Uma das
falas estonteantes da estonteante Clarice, em Água viva, bem nos explica: “Estou livre? Tem qualquer coisa que
ainda me prende. Ou prendo-me a ela? Também é assim: não estou toda solta por
estar em união com tudo. Aliás uma pessoa é tudo. Não é pesado de se carregar
porque simplesmente não se carrega: é-se o tudo”.
E por
isso, ai de nós, há a ferida que não adianta costurar porque reabre e
ressangra; há essa falta de paz contínua que nos invade no churrasco, nos
sacode na academia, nos soca na sala de aula – mesmo com todo o brigadeiro,
todo o conforto, todas as contas pagas, toda a Netflix, toda a serotonina, está
lá a hemorragia emocional, ou um só arranhão, ou uma até culpa de felicidade
que deixa a gente com cara de fratura exposta. Por isso: porque somos o tudo.
Quando saio para a padaria, um meu fragmento se apaixona do cheiro da fornada,
outra parte se abala com a inflação, uma terceira e uma quarta se chocam com a
magreza do mendigo à porta, a quinta não quer dar dinheiro por prudência, a
sexta pensa cadê a família, sétima e oitava choram encolhidas, outras tantas
salivam com os doces, outras algumas sentem remorso de não levarem guloseima
para os amigos, outras enfim estão mais amantes do tom vanilla do céu do que do
cheiro da fornada. E corre ao mesmo tempo esse tudo, porque somos tudo – o
relatório que falta e a prova a ser feita, o fim de semana próximo e o passado,
o comentário da colega e o presente do sobrinho, o #ForaTemer e o nojo dos
preconceitos, o medo de assalto e a cólica do segundo dia; somos esse caos com
perninhas que na verdade não dorme, por não haver fronteira onde o sol se
ponha. Não há jeito, em vida, de a gente se aquietar e terminar de ser, já que
tudo nos constrói.
Quem
nasce desses andaimes?

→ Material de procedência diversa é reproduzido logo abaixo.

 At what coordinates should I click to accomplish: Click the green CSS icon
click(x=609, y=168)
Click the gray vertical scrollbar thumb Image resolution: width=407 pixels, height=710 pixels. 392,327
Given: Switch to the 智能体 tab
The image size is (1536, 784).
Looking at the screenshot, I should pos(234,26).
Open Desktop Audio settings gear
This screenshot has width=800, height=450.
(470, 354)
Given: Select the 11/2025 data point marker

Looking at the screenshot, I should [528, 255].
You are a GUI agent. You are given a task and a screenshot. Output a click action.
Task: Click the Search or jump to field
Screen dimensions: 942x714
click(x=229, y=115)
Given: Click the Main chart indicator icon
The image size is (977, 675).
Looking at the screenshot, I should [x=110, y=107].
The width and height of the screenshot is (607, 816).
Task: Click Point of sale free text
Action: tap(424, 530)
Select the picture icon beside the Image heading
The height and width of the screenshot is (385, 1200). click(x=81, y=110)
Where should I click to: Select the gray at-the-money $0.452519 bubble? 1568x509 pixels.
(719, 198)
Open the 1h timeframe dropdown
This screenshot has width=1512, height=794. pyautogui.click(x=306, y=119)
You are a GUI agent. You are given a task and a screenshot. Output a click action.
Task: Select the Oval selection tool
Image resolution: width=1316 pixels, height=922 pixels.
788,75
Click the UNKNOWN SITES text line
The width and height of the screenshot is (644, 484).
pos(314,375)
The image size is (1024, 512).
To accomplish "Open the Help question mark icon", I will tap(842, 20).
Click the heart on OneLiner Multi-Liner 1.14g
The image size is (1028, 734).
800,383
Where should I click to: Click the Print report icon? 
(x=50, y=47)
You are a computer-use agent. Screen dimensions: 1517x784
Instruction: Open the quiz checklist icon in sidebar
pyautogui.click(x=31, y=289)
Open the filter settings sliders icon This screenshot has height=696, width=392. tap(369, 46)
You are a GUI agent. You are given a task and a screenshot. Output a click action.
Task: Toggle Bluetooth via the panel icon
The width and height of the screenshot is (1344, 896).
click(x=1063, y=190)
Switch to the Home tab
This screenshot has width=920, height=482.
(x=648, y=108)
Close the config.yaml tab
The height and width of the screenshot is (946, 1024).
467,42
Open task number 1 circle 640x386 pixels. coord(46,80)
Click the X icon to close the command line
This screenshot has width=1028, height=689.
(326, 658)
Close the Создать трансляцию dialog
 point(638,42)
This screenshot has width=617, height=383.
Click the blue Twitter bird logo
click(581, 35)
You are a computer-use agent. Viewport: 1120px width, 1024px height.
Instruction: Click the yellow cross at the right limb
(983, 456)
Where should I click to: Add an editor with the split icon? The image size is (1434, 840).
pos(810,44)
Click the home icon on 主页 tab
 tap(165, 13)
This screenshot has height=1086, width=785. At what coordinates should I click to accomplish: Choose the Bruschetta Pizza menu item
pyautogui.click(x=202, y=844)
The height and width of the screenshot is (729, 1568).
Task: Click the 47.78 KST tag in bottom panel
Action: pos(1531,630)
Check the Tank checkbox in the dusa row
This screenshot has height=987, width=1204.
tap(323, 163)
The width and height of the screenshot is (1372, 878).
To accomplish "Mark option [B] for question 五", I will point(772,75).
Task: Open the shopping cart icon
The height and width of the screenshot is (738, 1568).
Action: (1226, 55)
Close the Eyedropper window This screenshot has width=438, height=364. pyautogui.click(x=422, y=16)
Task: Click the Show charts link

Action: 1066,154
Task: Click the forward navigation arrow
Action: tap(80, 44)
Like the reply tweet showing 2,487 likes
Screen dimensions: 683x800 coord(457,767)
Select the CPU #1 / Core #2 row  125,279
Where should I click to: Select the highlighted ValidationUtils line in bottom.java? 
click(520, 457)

Alguém que nunca viu neve e se projeta numa cena de
cartão de Natal, alguém que não sabe francês e suspira ante flagras parisienses
sem legendas, alguém que não consegue pegar no sono porque viu um passarinho
morto, alguém que descobre parecenças tão grandes com um autor do século XVII
que lembram ramos da mesma árvore, alguém que se abala com a partida de um vizinho
que nem conhece direito, alguém que não sabe por que um coral judaico o atinge
de lágrimas até a última fibra, alguém que pressente conexões inexplicáveis,
adivinha sensos partilhados, capta aflições e contentamentos coletivos. Ficamos
assim: presos numa rede em que o mínimo esvoaçar de mariposa nos influencia – e
quanto mais o tempo nos desbasta e sensibiliza, mais expostos e coletivos nos
tornamos; mais nossas anteninhas de vinil recolhem vidas no entorno, e as
adentram e as sofrem.
Por que
noss’alma constantemente deseja e se espanta? Porque tem saudades dos outros
retalhos que ficaram subentendidos em suas costuras.